None of this actually matters here of course, because there is still no
problem with the use of space and NBSP with combining characters unless you
use that in names or nmtokens.
and whitespace normalization in XML documents
> serialized as "text/xml" is mandatory, or it is not a valid "text/xml"
But it doesn't matter.
> Processing a "text/xml" document in a way that would be incompatible with
> what a DOM tree builder would create is not conforming.
If this is
> different, then it is not XML but a derived language (for example HTML or
> SGML which are using more "relaxed" syntaxes).
XML is derived from SGML, not the other way around. Still doesn't matter.
> If an application does not build the DOM tree, it is still required to
> perform namespace resolution
Namespace resolution, do you mean complying with Namespaces in XML? XML
parsers aren't required to do that, and it still doesn't matter.

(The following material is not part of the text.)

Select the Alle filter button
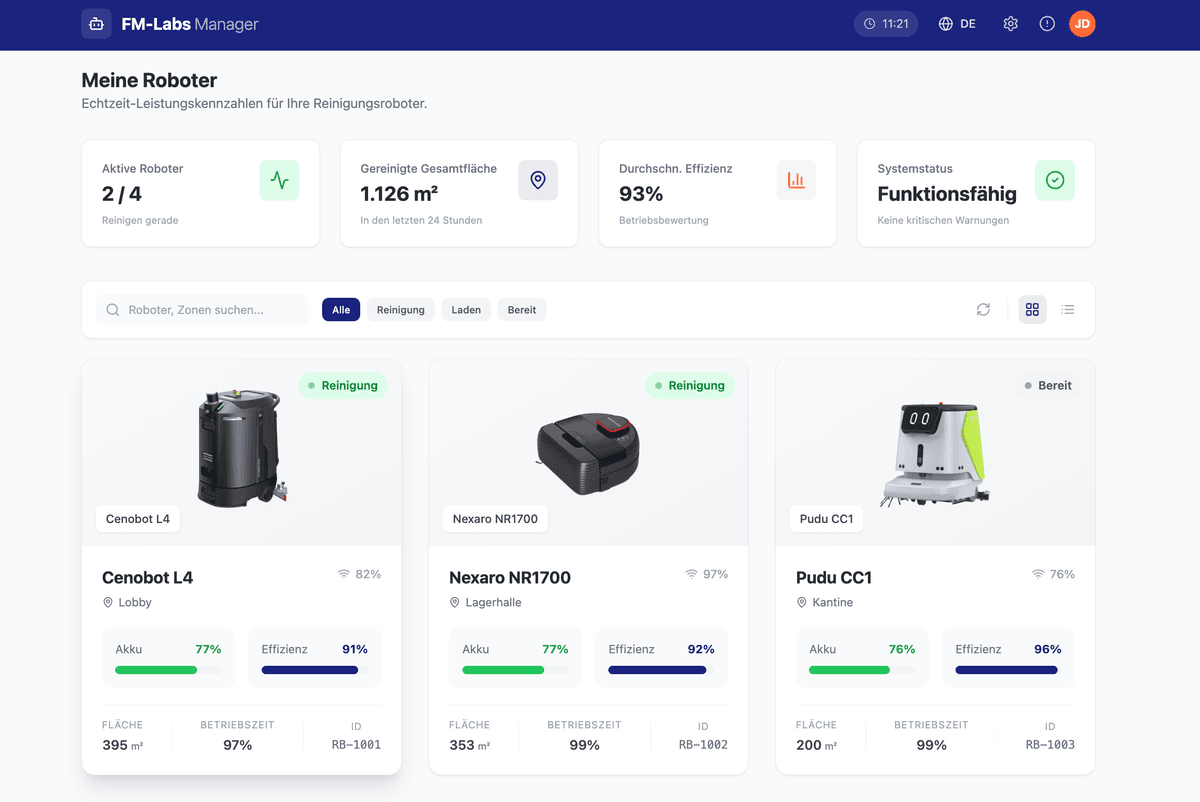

> Without DOM interoperability, XML would be another imprecise language like
HTML is pretty precise, most of the imprecision is quite possible in XML as
well. Comparing HTML with XML is a pretty fruitless exercise beyond "oh look
this one has point brackets as well".
Still doesn't matter.
> with very little reusability due to naming conflicts.
Naming conflicts are perfectly possible with XML applications that don't use
Namespaces. Which they are perfectly within the spec in doing, and where
combining diacritics still don't matter.